From 6e52616d55b47c0a67adbb336e82584e34ee3a28 Mon Sep 17 00:00:00 2001
From: Andy Chu <andychu@google.com>
Date: Tue, 11 Nov 2014 17:15:35 -0800
Subject: [PATCH] First pass of doc about randomness.  This won't be that
 practically useful until we have more client implementations.

---
 build.sh          |  1 +
 doc/randomness.md | 38 ++++++++++++++++++++++++++++++++++++++
 2 files changed, 39 insertions(+)
 create mode 100644 doc/randomness.md

diff --git a/build.sh b/build.sh
index 2e23689..2a7064a 100755
--- a/build.sh
+++ b/build.sh
@@ -65,6 +65,7 @@ doc() {
   # TODO: generated docs
   run-markdown <README.md >_tmp/README.html
   run-markdown <doc/tutorial.md >_tmp/doc/tutorial.html
+  run-markdown <doc/randomness.md >_tmp/doc/randomness.html
 
   log 'Wrote docs to _tmp'
 }
diff --git a/doc/randomness.md b/doc/randomness.md
new file mode 100644
index 0000000..7136cdc
--- /dev/null
+++ b/doc/randomness.md
@@ -0,0 +1,38 @@
+Generating Random Bits for RAPPOR
+=================================
+
+To ensure privacy, an application using RAPPOR must generate random bits in an
+unpredictable manner.  In other words, an adversary that can predict the
+sequence of random bits used can determine the true values being reported.
+
+Generating random numbers is highly platform-specific -- even
+language-specific.  So, libraries implementing RAPPOR should be parameterized
+by an interface to generate random bits.  (This can be thought of as
+"dependency injection".)
+
+<!-- TODO: details on the interfaces, once we have them in more than one
+     language -->
+
+
+For now, we have collected some useful links.
+
+Linux
+-----
+
+* [Myths about /dev/urandom](http://www.2uo.de/myths-about-urandom/) -- Nice
+  article explaining implementation aspects of `/dev/urandom` and `/dev/random`
+  on Linux.  (Summary: just use `/dev/urandom`, with caveats explained)
+
+* [LWN on getrandom](http://lwn.net/Articles/606141/)

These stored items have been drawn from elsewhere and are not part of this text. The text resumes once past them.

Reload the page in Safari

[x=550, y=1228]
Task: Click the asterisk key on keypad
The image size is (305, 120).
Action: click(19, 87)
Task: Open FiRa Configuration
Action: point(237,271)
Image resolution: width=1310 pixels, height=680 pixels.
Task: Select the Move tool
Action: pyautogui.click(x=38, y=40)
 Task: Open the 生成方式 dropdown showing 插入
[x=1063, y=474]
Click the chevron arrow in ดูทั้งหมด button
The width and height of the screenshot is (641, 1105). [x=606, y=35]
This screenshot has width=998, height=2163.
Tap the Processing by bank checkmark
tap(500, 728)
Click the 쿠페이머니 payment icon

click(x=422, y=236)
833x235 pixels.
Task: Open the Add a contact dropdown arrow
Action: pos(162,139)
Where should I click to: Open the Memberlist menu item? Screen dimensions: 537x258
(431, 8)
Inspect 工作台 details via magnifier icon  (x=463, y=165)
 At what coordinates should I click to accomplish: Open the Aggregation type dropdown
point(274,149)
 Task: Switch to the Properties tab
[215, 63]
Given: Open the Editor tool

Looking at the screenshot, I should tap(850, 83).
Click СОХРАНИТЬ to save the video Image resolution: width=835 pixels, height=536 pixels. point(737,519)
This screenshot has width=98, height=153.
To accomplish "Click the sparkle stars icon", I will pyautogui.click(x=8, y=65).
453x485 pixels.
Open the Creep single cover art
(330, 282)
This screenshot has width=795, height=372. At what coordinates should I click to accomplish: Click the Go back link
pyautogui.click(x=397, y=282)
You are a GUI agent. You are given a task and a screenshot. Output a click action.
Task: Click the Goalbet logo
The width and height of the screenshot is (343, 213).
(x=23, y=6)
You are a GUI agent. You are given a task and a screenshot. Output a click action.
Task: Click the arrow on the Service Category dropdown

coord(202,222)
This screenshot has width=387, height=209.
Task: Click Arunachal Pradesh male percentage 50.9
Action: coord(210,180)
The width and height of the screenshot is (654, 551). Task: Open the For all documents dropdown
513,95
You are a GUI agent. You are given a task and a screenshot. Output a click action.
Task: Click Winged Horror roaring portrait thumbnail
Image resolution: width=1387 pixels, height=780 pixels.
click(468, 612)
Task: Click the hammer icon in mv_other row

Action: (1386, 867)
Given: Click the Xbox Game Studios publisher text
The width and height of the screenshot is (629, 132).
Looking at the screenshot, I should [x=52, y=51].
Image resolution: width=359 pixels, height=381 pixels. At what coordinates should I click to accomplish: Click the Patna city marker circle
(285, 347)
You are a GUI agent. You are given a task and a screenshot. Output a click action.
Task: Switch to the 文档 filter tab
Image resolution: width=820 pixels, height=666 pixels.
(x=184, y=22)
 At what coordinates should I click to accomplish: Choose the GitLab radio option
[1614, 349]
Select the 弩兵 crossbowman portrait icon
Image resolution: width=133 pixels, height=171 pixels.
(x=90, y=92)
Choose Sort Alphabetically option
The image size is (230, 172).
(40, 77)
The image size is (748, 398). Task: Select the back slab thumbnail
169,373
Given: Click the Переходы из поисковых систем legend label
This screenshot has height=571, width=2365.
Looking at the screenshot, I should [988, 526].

+  ([patch](http://lwn.net/Articles/605828/)) -- A very recent addition to the
+  Linux kernel.  As of this writing (11/2014), it's safe to say that very few
+  applications use it.  The relevant change, involving an issue mentioned in
+  the first link, involves the situation at system boot, when there is little
+  entropy available.
+
+
+<!-- TODO: other platforms.  Chrome uses /dev/urandom on Linux.  What about
+     other platforms?  -->
+
+<!-- TODO: when we have a C/C++ client, explain provide sample implementation
+     using simple C functions -->